INSTRUCTIONS FOR THE TASK -
Could you print exactly the lines of the listing below, starting at the line that has "Task: Switch to the FEATURES tab" and ending at the line that has "Select the 呂蒙 general card 670x310 pixels.", and only those lines?

SUPPLIED INFORMATION -
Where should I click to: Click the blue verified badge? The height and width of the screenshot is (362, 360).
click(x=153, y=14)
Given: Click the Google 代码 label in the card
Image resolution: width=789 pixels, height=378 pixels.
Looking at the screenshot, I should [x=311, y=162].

--

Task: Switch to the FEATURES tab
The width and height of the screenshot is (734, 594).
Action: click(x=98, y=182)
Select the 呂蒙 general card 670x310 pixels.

==

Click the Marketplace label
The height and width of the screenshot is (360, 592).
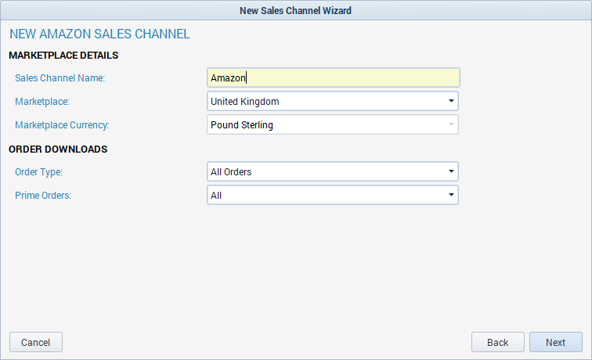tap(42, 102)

ANSWER TO THIS EXERCISE -
Task: Switch to the FEATURES tab
The width and height of the screenshot is (734, 594).
Action: click(x=98, y=182)
Select the 呂蒙 general card 670x310 pixels.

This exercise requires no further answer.